2.999999999999999555910790149937383830547332763671875
.......(values between, increasing) -> round down
2.9999999999999997779553950749686919152736663818359375
....... (values between, increasing) -> round up to 3
3
The conversion input must use full precision. If the number is exactly the half between
those two fp numbers (which is 2.9999999999999997779553950749686919152736663818359375)
the rounding depends on the setted flags. The default rounding is round to even, meaning that the number will be rounded to the next even number.
Now
3 = 11. (binary)
2.999... = 10.11111111111...... (binary)
All bits are set, the number is always odd.
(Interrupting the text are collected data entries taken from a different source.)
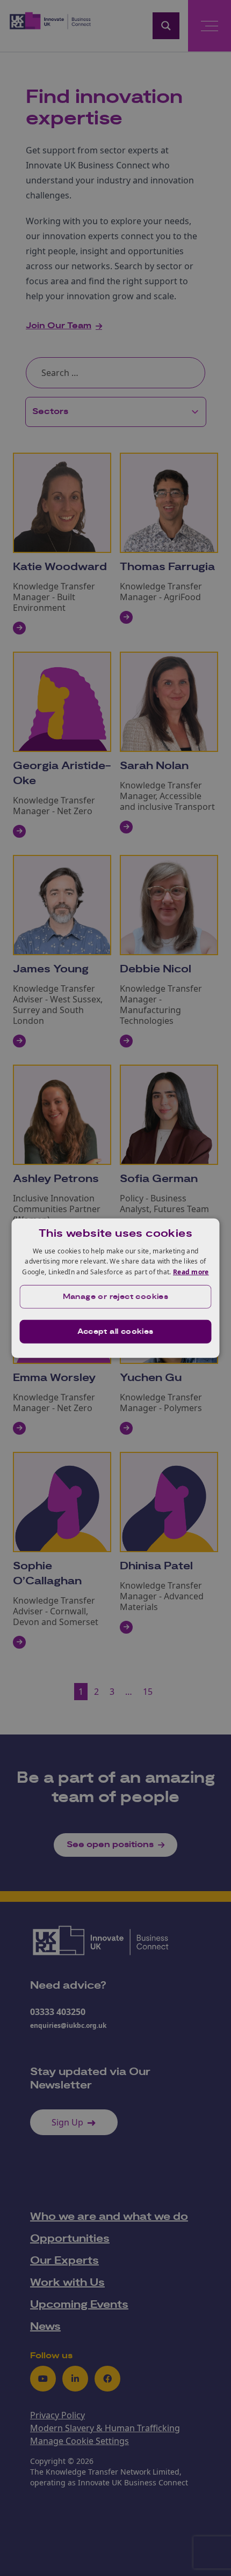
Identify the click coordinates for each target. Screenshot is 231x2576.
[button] (116, 1297)
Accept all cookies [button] (115, 1332)
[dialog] (116, 1287)
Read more (191, 1271)
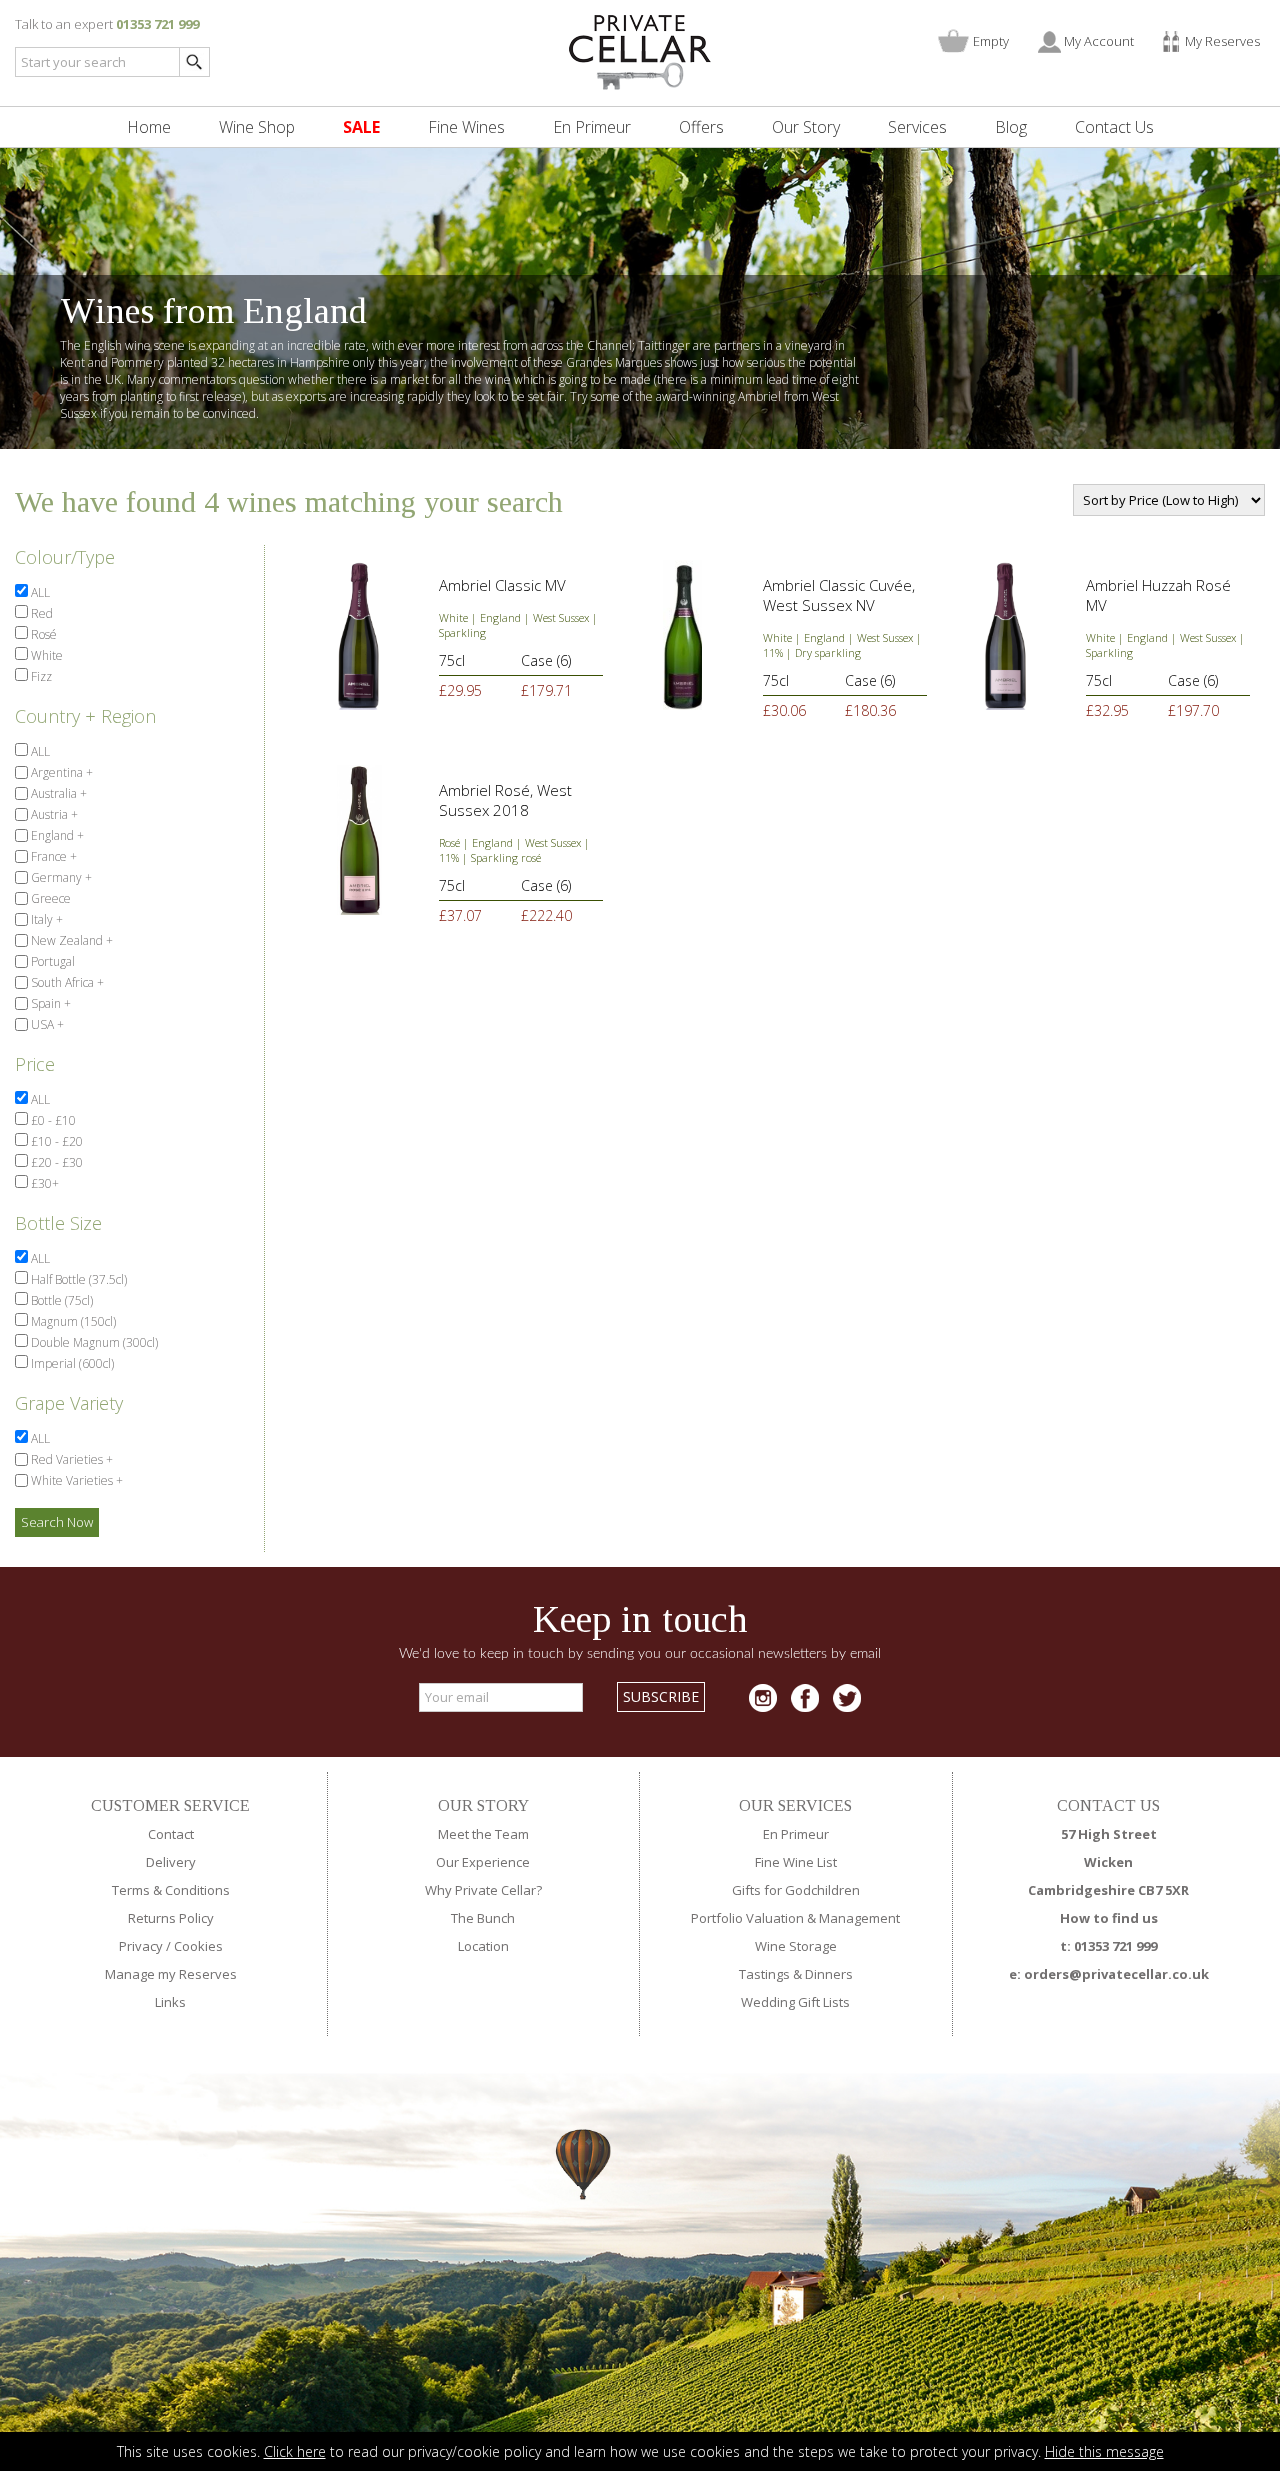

That means that the exact half number will be rounded up, so you are getting the strange .....49999 period because it must be smaller than the exact half to be distinguishable from 3.
I suspect that converting 2.9999999999999997779553950749686919152736663818359374999999 to its binary representation would be enlightening. It's probably only 1 bit different from true 3.
And to add to John's answer, the odds of this being more performant than Math.floor are vanishingly small.
I don't know if JavaScript uses floating-point numbers or some kind of infinite-precision library, but either way, you're going to get rounding errors on an operation like this -- even if it's pretty well defined.
It should be noted that the number ".0000000000000007779553950749686919152736663818359374" is quite possibly the Epsilon, defined as "the smallest number E such that (1+E) > 1."